ACTIVITY: Leave every image out, and print the remaining lines below exactly.

--- DATA FOR ANALYSIS Enclosed Below ---

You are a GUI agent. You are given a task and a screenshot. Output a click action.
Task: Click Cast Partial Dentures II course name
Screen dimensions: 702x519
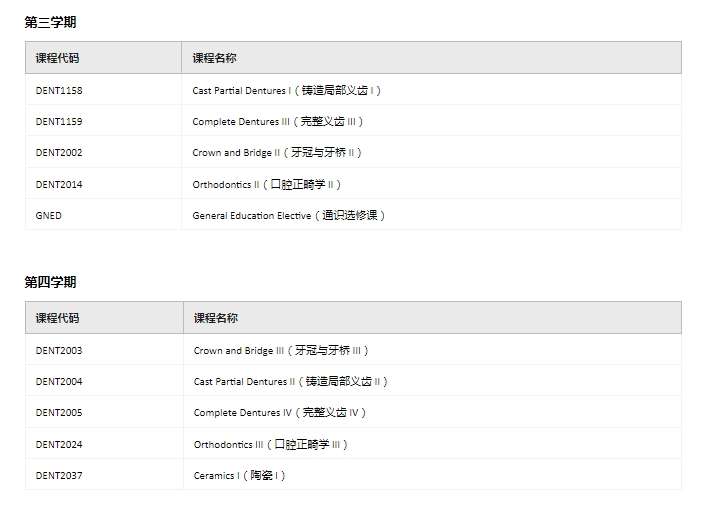pos(291,382)
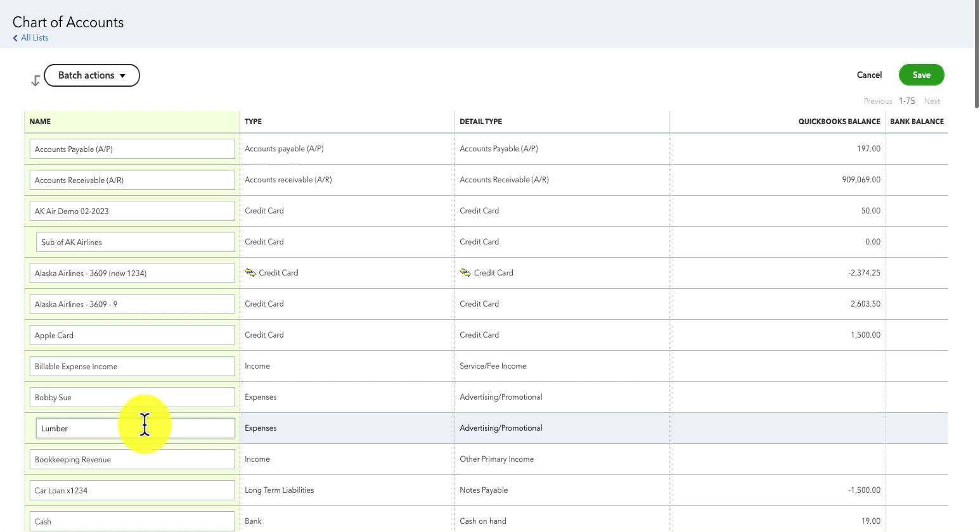The image size is (980, 532).
Task: Edit the Accounts Payable (A/P) name field
Action: coord(132,149)
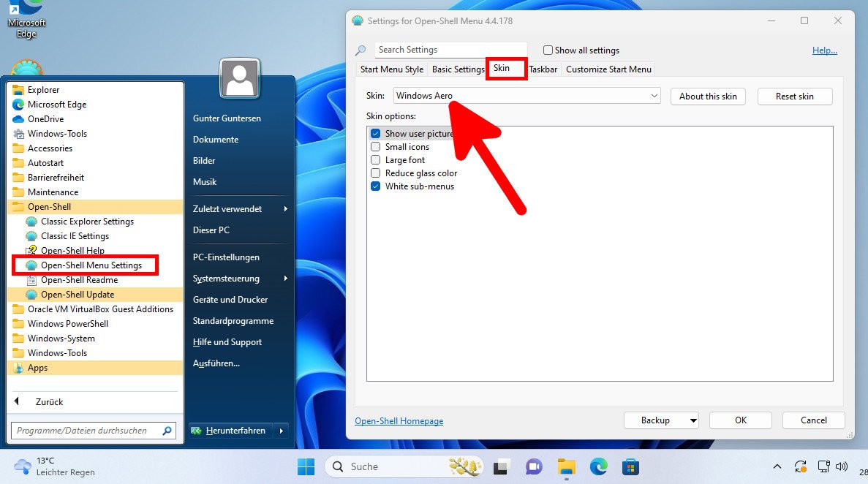This screenshot has width=868, height=484.
Task: Click the About this skin button
Action: tap(707, 96)
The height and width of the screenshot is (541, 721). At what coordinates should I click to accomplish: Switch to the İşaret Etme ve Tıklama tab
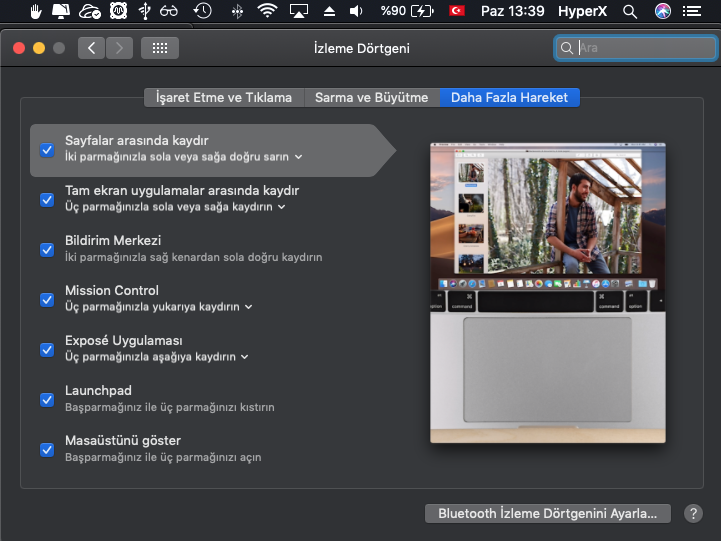[224, 97]
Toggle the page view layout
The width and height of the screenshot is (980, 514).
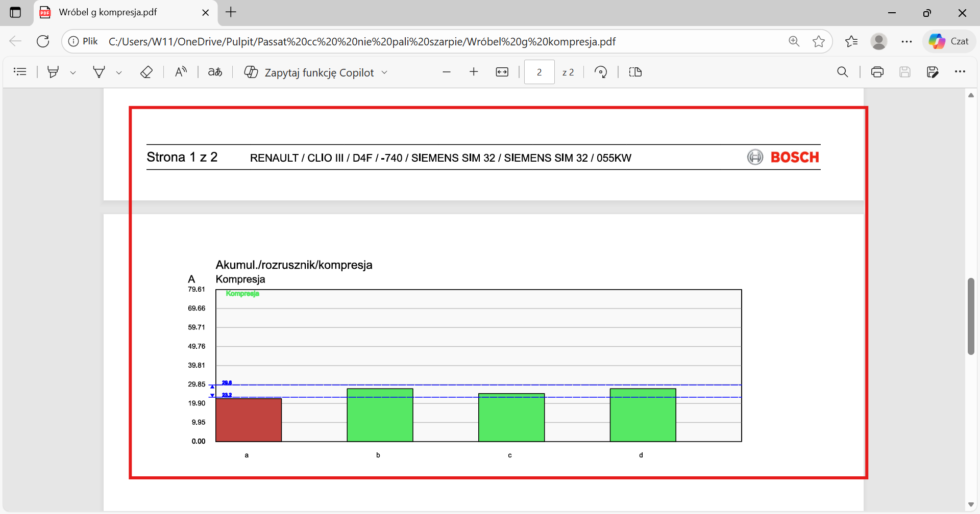tap(635, 72)
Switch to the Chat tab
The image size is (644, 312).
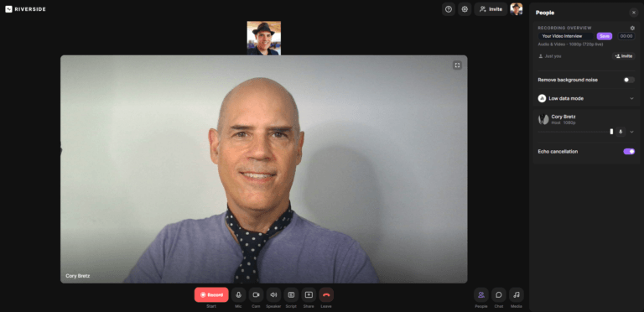click(499, 294)
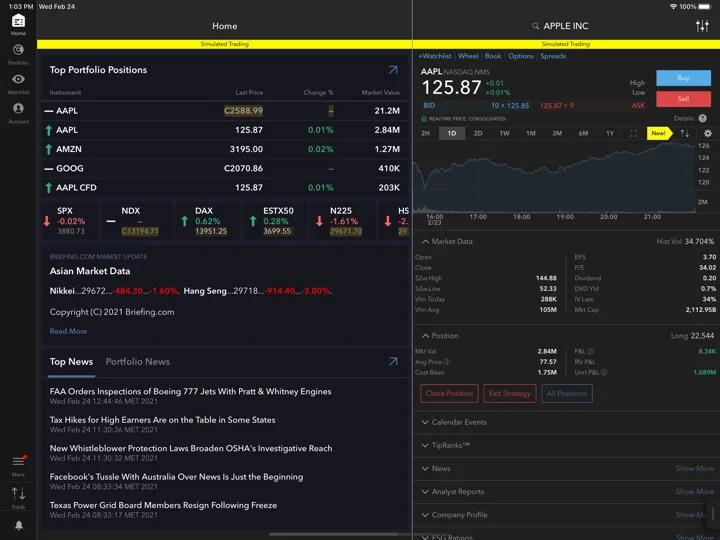Click the blue Buy button
This screenshot has width=720, height=540.
(x=683, y=78)
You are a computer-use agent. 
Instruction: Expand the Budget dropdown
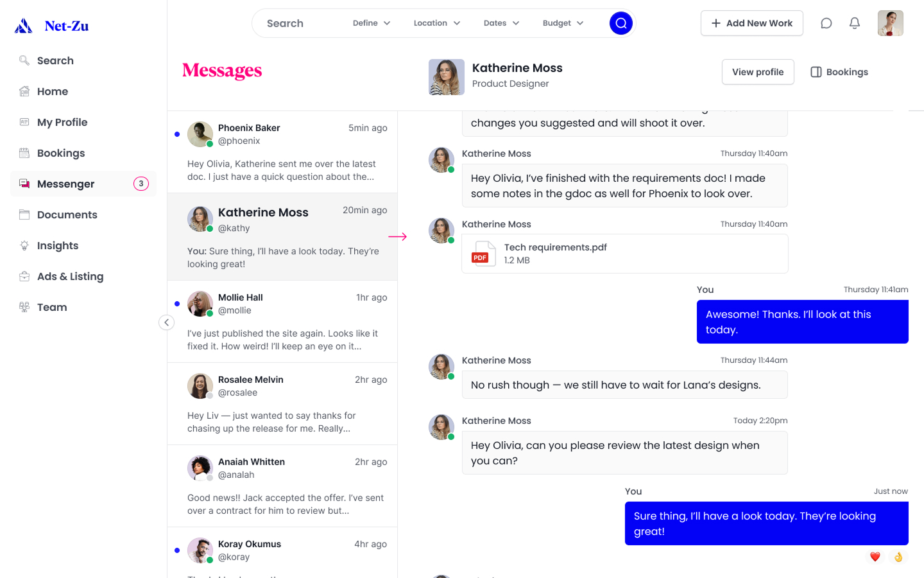(563, 23)
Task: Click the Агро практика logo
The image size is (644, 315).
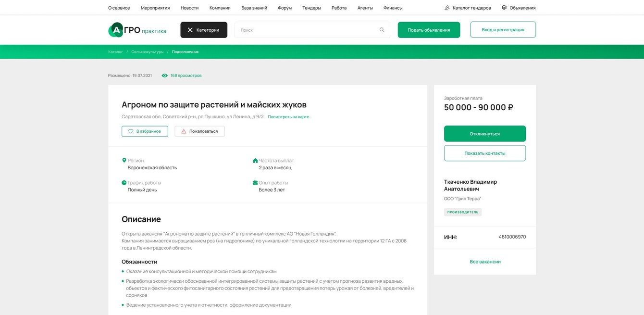Action: tap(137, 30)
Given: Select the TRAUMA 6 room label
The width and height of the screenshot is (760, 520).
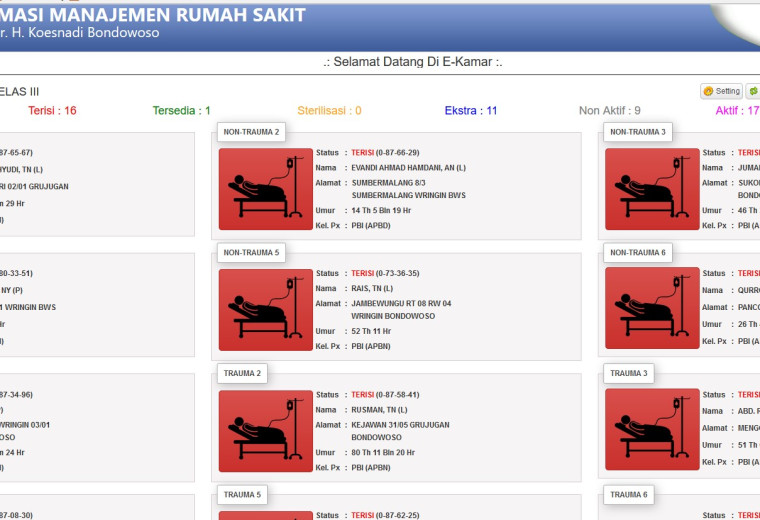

--- End of Enclosed DATA FOR ANALYSIS ---

YOUR SOLUTION:
You are a GUI agent. You are given a task and a screenshot. Output a click action.
Task: Click Cast Partial Dentures II course name
Screen dimensions: 702x519
pos(291,382)
The image size is (980, 532).
Task: Edit the Accounts Payable (A/P) name field
Action: coord(132,149)
This screenshot has width=868, height=484.
Task: Click the About this skin button
Action: tap(707, 96)
The height and width of the screenshot is (541, 721). At what coordinates should I click to accomplish: Switch to the İşaret Etme ve Tıklama tab
[224, 97]
Toggle the page view layout
The width and height of the screenshot is (980, 514).
tap(635, 72)
Switch to the Chat tab
The image size is (644, 312).
click(499, 294)
Click the blue Buy button
This screenshot has width=720, height=540.
(x=683, y=78)
You are a computer-use agent. 
Instruction: Expand the Budget dropdown
(563, 23)
Task: Click the Агро практика logo
The image size is (644, 315).
Action: tap(137, 30)
Given: Select the TRAUMA 6 room label
The width and height of the screenshot is (760, 520).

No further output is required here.